With the Deep Lens Unity Network growing rapidly, it's never been more important to have an experienced team to engage with our practices to provide meaningful impact on their ability to connect with clinical trial sponsors. Yancui Huang is Deep Lens' Lead Clinical Research Coordinator, and is a key part of the team that connects with our practices. Recently, Deep Lens VP of Marketing Brian Dranka sat down with Yancui to discuss her background and what makes her excited for the future of Deep Lens.
Brian Dranka: Hi Yancui, could you tell us a bit about what you do at Deep Lens?
Yancui Huang: My main role is leading all our dedicated research coordinators at each of our practices for the implementation of VIPER. I work with each of our practices as we onboard them into Unity Network and the initial phases of data integration in VIPER. We also facilitate pre-screening of patients before data integration is complete and refer patients for clinical trials to the site research team. Once data integration is complete, VIPER does a lot of the pre-screening and our role shifts to data validation and supporting the use of VIPER for research teams at our practices. We typically assist training users at those practices to use VIPER as well.
BD: So your background is in clinical cancer research?
YH: That's correct, I was the first CRC at our first practice site, working on site there. I also was a CRC working in nutrition research and nutriceuticals in the past. My interest in cancer research led me to become part of Deep Lens.
BD: Deep Lens is unique in the CRC staff we offer to our practices. What challenges are in front of you and your team as you work to pre-screen patients?
YH: I feel like the main challenge for clinical trials in the oncology field is accrual and enrollment.
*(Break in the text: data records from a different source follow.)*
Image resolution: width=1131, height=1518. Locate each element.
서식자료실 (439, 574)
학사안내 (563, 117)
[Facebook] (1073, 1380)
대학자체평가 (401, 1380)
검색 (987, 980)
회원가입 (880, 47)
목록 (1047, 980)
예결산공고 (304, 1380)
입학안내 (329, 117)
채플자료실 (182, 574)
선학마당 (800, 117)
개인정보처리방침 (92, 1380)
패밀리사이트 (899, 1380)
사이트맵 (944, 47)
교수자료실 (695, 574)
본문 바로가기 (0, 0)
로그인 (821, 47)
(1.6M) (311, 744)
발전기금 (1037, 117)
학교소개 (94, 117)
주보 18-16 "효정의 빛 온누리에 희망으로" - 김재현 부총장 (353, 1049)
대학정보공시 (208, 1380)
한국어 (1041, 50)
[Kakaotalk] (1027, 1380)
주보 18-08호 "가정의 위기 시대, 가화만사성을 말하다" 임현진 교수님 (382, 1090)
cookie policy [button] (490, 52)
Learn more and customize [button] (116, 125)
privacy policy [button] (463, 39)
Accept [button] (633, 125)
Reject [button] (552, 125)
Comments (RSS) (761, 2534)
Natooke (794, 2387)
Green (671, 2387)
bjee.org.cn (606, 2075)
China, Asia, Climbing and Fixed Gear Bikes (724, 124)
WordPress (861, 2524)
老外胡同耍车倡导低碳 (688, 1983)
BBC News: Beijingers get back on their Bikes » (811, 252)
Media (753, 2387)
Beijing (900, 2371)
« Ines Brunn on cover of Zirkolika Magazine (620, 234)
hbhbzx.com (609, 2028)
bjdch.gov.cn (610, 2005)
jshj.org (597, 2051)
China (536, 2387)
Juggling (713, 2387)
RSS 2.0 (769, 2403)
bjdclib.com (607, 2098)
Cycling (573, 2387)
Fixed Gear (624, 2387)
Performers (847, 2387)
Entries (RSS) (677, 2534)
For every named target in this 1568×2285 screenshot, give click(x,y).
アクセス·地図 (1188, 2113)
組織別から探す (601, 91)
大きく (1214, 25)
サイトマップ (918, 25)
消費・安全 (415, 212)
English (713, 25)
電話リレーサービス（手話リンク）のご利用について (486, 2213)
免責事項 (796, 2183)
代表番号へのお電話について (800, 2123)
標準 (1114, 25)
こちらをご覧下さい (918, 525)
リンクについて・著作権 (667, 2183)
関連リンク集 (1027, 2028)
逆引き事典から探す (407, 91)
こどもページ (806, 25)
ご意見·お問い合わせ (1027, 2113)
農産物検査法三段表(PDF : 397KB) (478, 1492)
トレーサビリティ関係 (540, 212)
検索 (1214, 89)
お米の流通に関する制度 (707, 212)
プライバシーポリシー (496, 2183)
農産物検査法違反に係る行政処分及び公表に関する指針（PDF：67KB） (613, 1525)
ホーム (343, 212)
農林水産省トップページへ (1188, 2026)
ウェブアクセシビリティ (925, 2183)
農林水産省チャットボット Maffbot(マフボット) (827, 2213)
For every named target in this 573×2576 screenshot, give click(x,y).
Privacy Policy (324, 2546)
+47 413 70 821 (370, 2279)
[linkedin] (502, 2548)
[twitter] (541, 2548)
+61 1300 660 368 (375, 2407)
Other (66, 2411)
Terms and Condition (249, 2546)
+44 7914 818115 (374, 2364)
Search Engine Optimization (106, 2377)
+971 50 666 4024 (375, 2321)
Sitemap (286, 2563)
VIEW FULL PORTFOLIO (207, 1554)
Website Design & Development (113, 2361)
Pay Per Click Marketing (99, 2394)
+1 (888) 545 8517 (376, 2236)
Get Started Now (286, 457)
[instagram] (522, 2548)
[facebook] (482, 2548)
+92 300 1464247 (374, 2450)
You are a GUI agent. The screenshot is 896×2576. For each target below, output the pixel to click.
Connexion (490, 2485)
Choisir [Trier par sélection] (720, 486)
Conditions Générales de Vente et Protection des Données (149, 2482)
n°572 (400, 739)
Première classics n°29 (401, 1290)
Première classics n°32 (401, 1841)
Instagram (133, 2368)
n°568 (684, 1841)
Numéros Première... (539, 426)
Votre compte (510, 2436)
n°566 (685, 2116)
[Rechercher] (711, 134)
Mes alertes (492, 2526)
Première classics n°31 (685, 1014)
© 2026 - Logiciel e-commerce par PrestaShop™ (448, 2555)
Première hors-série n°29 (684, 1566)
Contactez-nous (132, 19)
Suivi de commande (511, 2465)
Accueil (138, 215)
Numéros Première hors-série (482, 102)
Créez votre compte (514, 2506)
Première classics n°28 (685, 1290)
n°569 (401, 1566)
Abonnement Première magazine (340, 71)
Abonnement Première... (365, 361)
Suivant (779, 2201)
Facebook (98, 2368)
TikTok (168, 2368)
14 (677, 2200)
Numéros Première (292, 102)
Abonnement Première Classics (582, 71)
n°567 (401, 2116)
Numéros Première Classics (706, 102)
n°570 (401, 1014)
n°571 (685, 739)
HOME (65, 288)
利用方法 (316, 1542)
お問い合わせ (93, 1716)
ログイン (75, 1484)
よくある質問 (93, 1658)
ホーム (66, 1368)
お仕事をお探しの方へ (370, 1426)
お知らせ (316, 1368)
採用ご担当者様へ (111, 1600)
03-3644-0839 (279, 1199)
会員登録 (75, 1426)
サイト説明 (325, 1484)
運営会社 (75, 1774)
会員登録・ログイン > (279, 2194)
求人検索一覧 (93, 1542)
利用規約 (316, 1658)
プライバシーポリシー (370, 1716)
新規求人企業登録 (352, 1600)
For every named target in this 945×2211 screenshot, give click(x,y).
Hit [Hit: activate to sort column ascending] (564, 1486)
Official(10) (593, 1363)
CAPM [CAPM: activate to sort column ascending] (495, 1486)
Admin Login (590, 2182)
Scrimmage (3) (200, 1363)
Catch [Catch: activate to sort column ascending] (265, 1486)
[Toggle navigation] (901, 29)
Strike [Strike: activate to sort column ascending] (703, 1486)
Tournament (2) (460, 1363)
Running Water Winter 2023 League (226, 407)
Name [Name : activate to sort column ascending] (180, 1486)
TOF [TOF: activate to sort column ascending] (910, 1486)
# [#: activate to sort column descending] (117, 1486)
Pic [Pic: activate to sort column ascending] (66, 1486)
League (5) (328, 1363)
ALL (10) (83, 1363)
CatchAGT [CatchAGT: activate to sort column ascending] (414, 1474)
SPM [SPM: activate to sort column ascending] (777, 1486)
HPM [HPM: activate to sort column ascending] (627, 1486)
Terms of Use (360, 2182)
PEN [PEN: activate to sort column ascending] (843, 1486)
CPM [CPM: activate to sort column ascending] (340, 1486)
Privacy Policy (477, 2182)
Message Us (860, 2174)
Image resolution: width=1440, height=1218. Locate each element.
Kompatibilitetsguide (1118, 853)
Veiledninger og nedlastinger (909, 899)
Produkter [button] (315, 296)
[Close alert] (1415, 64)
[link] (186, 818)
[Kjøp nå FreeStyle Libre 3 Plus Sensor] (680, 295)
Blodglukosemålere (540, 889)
Because we're on site early before Deep Lens integrates with practices, we see how they're struggling to find patients. Some of our sites even have other pre-screening tools they can use, however they're still looking for help because they need more sophisticated analysis of pathology reports and other documents. For those sites that don't have those tools, they're using their EMR system which typically isn't designed to support patient identification for clinical trials. So they're struggling with the time and resource requirements. We're working to solve that problem for these practices, so their challenge really becomes our challenge.
BD: How do you think technology is helping to address those challenges?
YH: There's lots of new technology that's becoming available to clinicians and research staff. I mentioned our software platform, VIPER earlier, and the reason it's helpful to these practices is that we're using AI to for example read a pathology report and report back to the clinician. So they don't have to allocate a person to manually do the work of reading every report to identify the patients with the right diagnosis. If all patient data were well-structured in the EMR, this wouldn't be a problem, however in my experience that's simply not the case. This is where the AI technology built into VIPER helps by allowing us to digest both structured and unstructured documents and identify patients who are most likely to benefit from having a trial presented to them. Our team is involved with training the data for our AI platform, and it's great to see how this technology is going to enable clinical cancer research teams.
BD: Thanks Yancui for taking time to talk with me.
YH: Of course, great to talk about the challenges our Deep Lens team is addressing.